Child! So, a man will want to have no strings attached sex with you. Not care about your favourite colour, not even know your last name or where you live or if you are illuminati.
He will want to do the least, like send you a porn clip or a naughty meme or tell you how you are an amazing woman after knowing you for all of three minutes and expect you to be ready to have your feet behind your ears.
Meanwhile, he has a whole wife at home with whom he tied a knot, where no strings sex should be happening. Where he provides a name, a roof, meals and whatever else. Is she a member of the royal family?
Nani, please go home to your wife or go to those who provide sexual services at a fee. At the very least you can support small and sexual businesses. Otherwise, the rest of us have strings all over, we have even braided our hairs with string, we will expect attachment.
Speaking of business, being in it is no walk in the park. Someone said the other day on Twitter that if you want to know God intimately, you should become an entrepreneur. My friend, I will add that you will also work closely with all the voices in your head and maybe five other gods from other religions.
Look, entrepreneurship in this country can make you eat leaves from a strange tree as long as you have been promised that the emotional abuse will stop.
There is always someone wanting to reap where they did not sow: The police, the city council, better known as Kanjo, any relevant government agencies, the weather, clients, employees, your spouse, children, friends, enemies and your village witches. The list is endless.
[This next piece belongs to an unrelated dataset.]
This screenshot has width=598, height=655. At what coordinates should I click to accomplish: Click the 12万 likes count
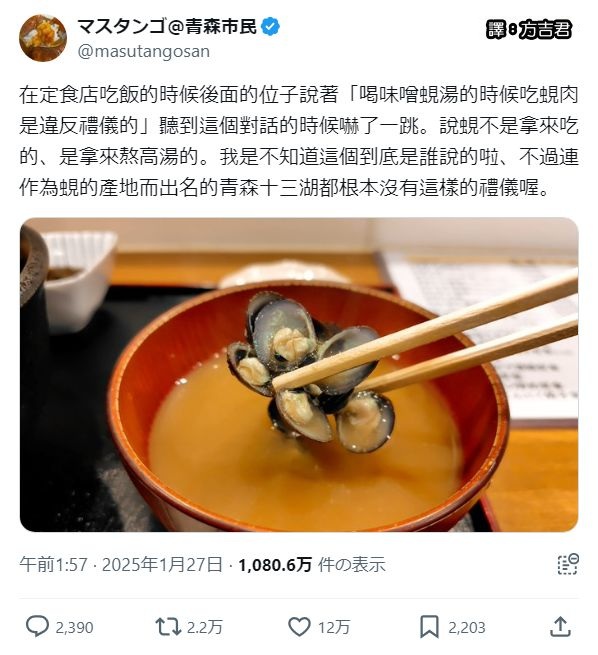(334, 627)
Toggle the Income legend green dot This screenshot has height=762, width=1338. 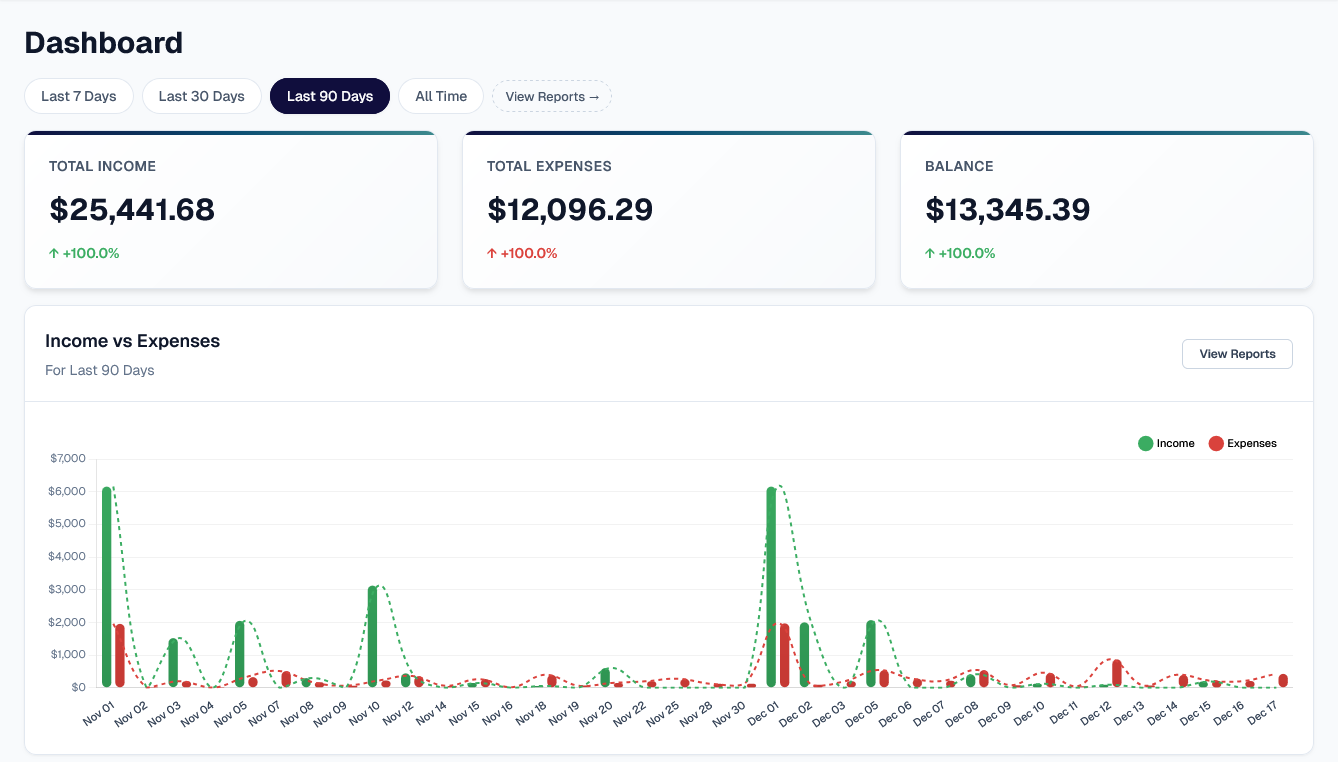click(x=1145, y=443)
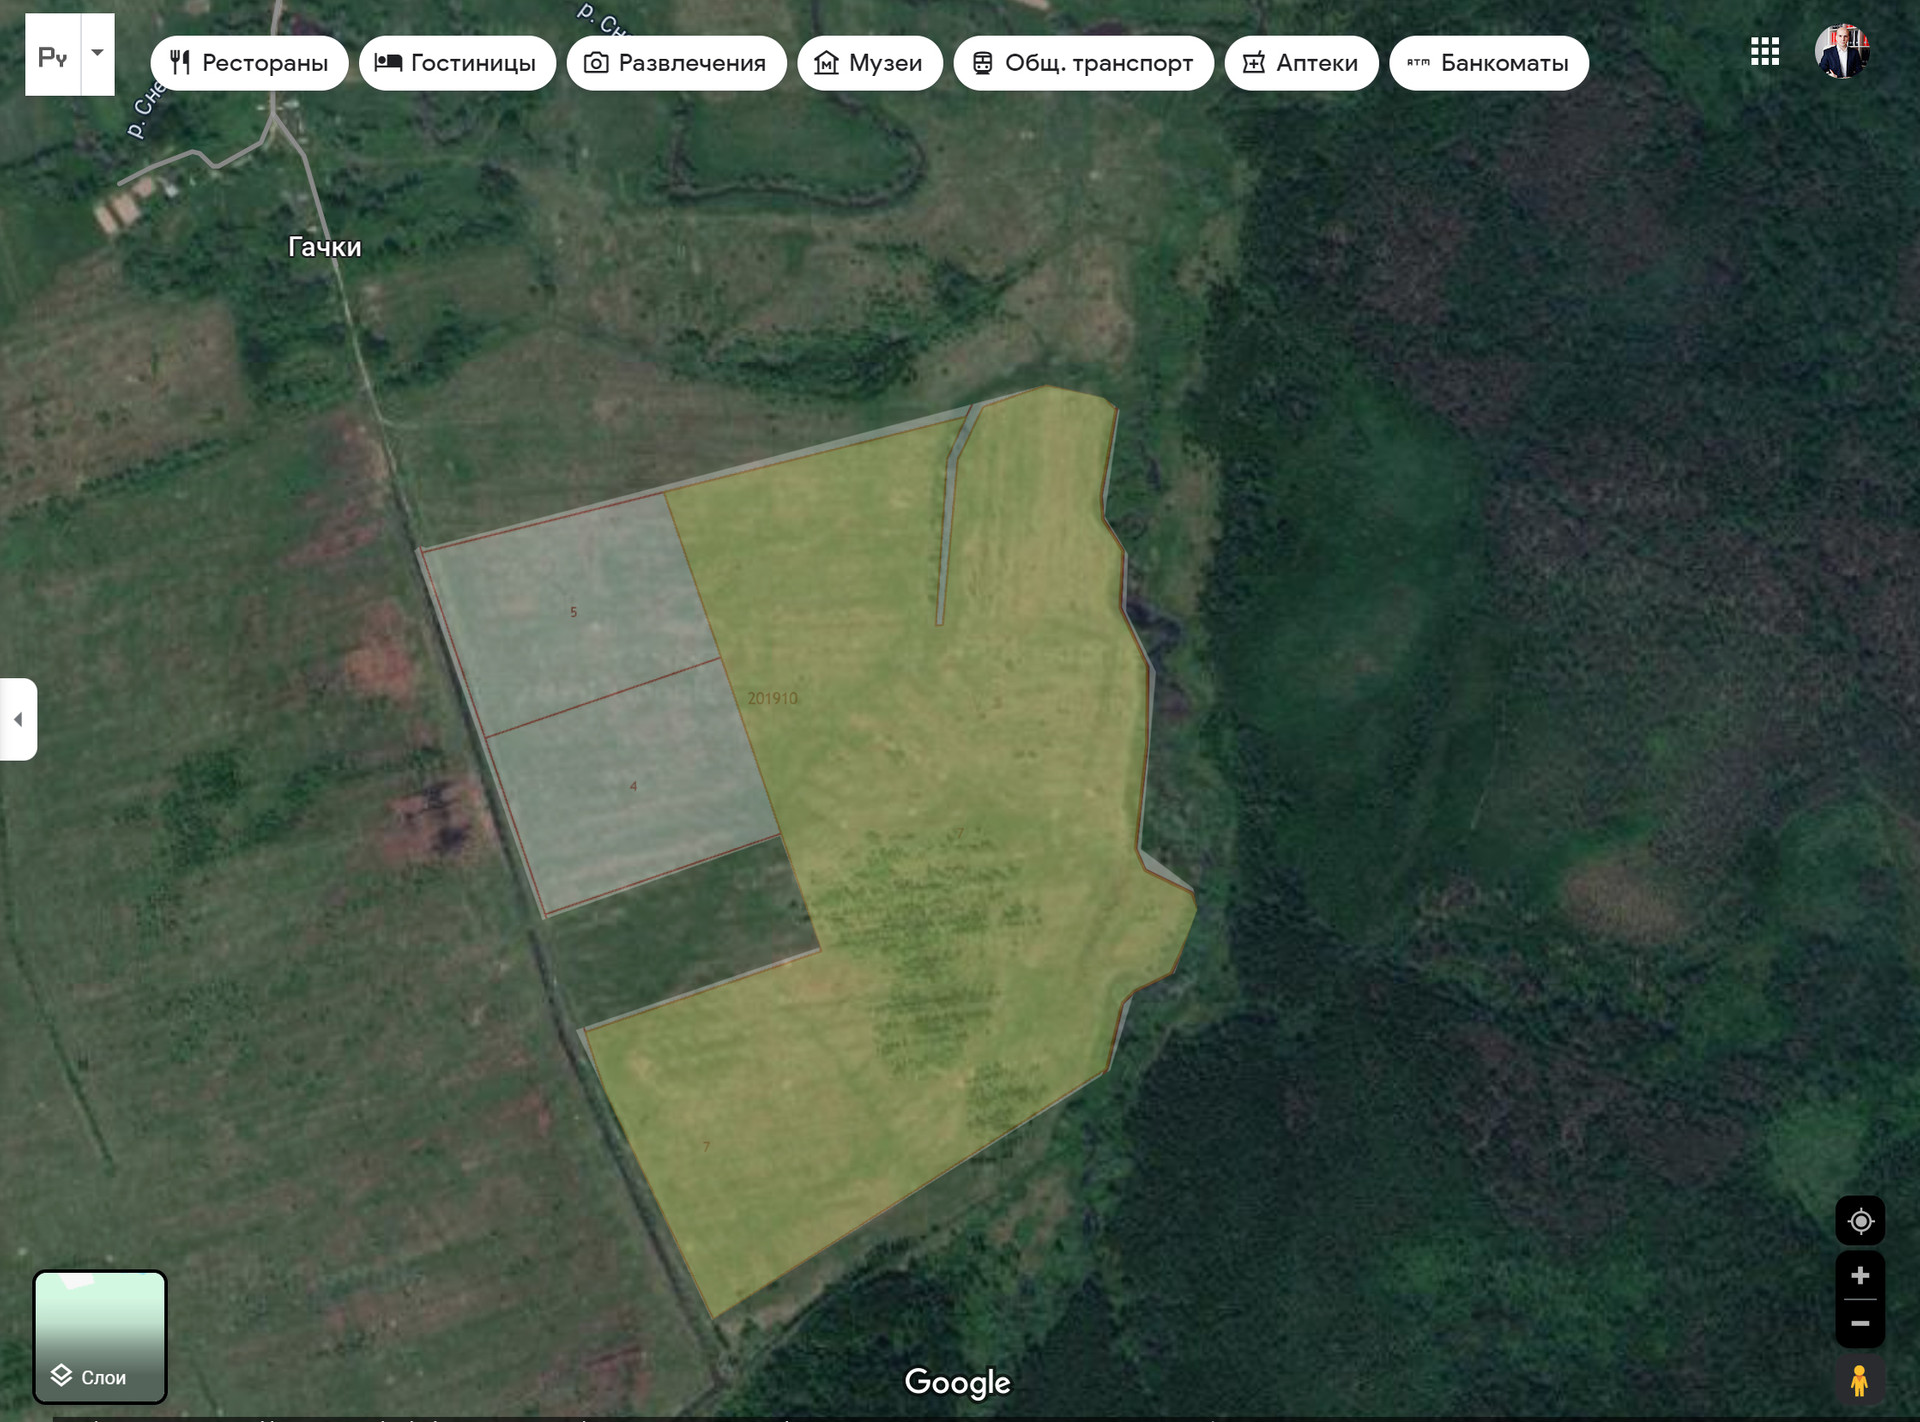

Everyone thinks that because you have registered a company, you signed up for free-flowing cash from a bottomless well and they all want some of it.
Now, add being a woman in business to that mix.
Many men - many not all - think women only know how to wear bras and panties and count yellow cars in Nairobi. That you cannot know much despite putting together an outfit that actually generates money.
One of my clients had a customer that would literally give her anxiety. He would call to make an order and talk to her like he was talking to a child. Threaten not to pay if it was delivered even five minutes late. Call her insistently at whatever hours. You and I know he would not do this if he was dealing with his fellow man.
So, I asked her to get a man to respond to him and explain to him that he would be handling his orders and that they should be sent by text or email. The man followed instructions and now makes his orders via text to her. But he thinks he is talking to his fellow man.
I learnt that trick when I created an email account for ‘Mike’ my no-nonsense accountant who wrote scathing emails when it was time to collect payments. No man ever complained about him.
Many men have been brought up to think that women and children are on the same wavelength when it comes to thinking. So, you will find a man from wherever who will just decide that he knows more than you and he will not hide it.
I worked for a female-owned microfinance some years back. Our biggest product was asset financing for boda bodas. We would go for functions and be asked where the director was because how could it be a woman?
Once one of our clients, sitting atop his motorbike in Kondele, called the director to declare, “Nataka kufunsa wewe kupanga kasi upate pesa mingi!” The bike that he was paying her for.
A lot of it is really disrespectful. As if we do not get screwed enough by everything else, a man will almost always think he can easily steal from you. I am still trying to figure out if many men are just conmen or bullies.
How else would you explain trying to swindle a woman until she introduces a man to the picture? Suddenly everyone remembers their manners.